Craig Bennett [00:06:15]:
I think just understanding those differences and sometimes we want our lives easy and we want cookie cutter things where everything’s identical and it just makes life easy and learned early on they were going to be very different and had to approach them differently, had to speak to them differently. Everything from schoolwork to athletics to social life, everything’s different. And thinking, just accepting who they are and not trying to change them or mold them into being the bigger sister or being the younger sister, it was, hey, you guys are very different and we’re going to accept that and move forward and do the best we can.
Christopher Lewis [00:06:53]:
So getting to know your kids, you get to also know the things that they love to do and you definitely have specific things that you love to do. As you look at both of your daughters, what are the favorite things that you like to do or share with each of your individual daughters?
Craig Bennett [00:07:13]:
And it’s time, it doesn’t matter to me. I don’t really have a favorite thing I like to do with either one of them. It’s just the time that we get to spend. And being a high school football coach, my time is very limited anyway. And so we made an early choice early in our marriage and being early parents to say the time we get, we’re going to spend and not bring things home. And I gave up golf because I was 4 hours away from them and spending money and I wasn’t very good anyway, so that was easy. But even simple things like, hey, if we’re going to meet as a staff, we’re going to meet in the mornings. That’s when my girls were asleep and most kids are and it saved me some time in the evenings to be able to spend with them and it’s just we enjoy being with them and I think they would say the same.
Christopher Lewis [00:08:02]:
So raising kids in general has its high moments. It’s got its low moments, it’s got everything in between. As you look back at the lives of both of your daughters, what’s been the hardest part of being a father to a daughter?
Craig Bennett [00:08:15]:
Oh, gosh middle school. Just the emotions that young girls go through and the struggles of middle school and everything from what they wear every day to who their friends are and what sports they do or whatever, what classes they’re in. That was a hard time, I think, for everybody, even parents of young men at that age. I think they’re going through a lot of changes and just to be there, support them and help them grow into who they’re going to be, hopefully. So that was a tough time.
Christopher Lewis [00:08:52]:
It is definitely a tough time. And I can think of both my daughters having to go through their own learning and own journeys and you want to save them from every single thing and you can’t always save them from every single thing because they’ve got to learn and they’ve got to grow. But you definitely want to, and you want to lift them up and hold them and help them through it and tell them that it’s all going to be okay. And it typically is, but at that point in time it’s not to them.

# [Data section]
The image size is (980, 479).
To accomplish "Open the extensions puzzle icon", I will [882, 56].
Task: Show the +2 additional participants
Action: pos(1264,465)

# [Short problem]
Supply the next portion of the raising-daughters transcript, starting right after its last sentence. The listing has no role in this exercise.

# [Result]
Craig Bennett [00:09:22]:
Christopher Lewis [00:09:24]:
Now, you are a busy guy. You are the head football coach for the Cambridge High School football team. And as you said, it takes a lot of time. It takes a lot of time, especially throughout the fall as you are working with your team and you are also working with other teams at your high school, as working with other athletic teams as well. And that takes you away from your family as well. So talk to me about balance. And balance is sometimes a bad word, but it’s something that we all have to deal with, we all have to think about and all have to try to grapple with. How have you been best able to balance both work and being that engaged, present dad that you wanted to be?
Craig Bennett [00:10:13]:
And I’ll be honest, I don’t always do a great job of that. And that’s something you got to work on daily and constantly. I would say. I try to compartmentalize everything at work. I’m going to be at work. Obviously, if those two need me, they know they’re going to be able to get me. But when I’m at home, I don’t bring the work home, I don’t bring my computer home, I don’t bring huddle home, video, whatever. I’m going to try to spend that time as much as I can with them.
Craig Bennett [00:10:41]:
You do say balance and people sometimes look at that and say there’s never true balance, but if you don’t work for it, it’ll slip away from you. And I think I learned that, like I said early in my career, just say, look, if I can’t get it done at school and get it done in the time that we’re there and the time that we’re spending, then it probably doesn’t need to get done. And a lot of coaches, and I think I learned this early in my career as well. A lot of coaches say, hey, family is first your faith and then your family. But they wouldn’t live that out. And football became ever so more important than family during the season. And it was hard as a young coach to say, well, you’ve told me family is important, but yet your actions don’t show that. And so that’s been one of my goals as a head coach.
Craig Bennett [00:11:25]:
I think sometimes you learn more what not to do through people you work for and work with than to do what they did. So I learned that early on. Look, if we’re going to say it, we’re going to try to live it out and make that important, make those decisions important, and the game will disappear for all of us, but family doesn’t.
Christopher Lewis [00:11:44]:
You and I got introduced through a tweet that you put out there. I saw a tweet of your daughter, and you used that hashtag Girl dad that’s been around for quite a few years. And I guess for me, one of the questions I would love to ask you is for you, what does being a girl dad mean?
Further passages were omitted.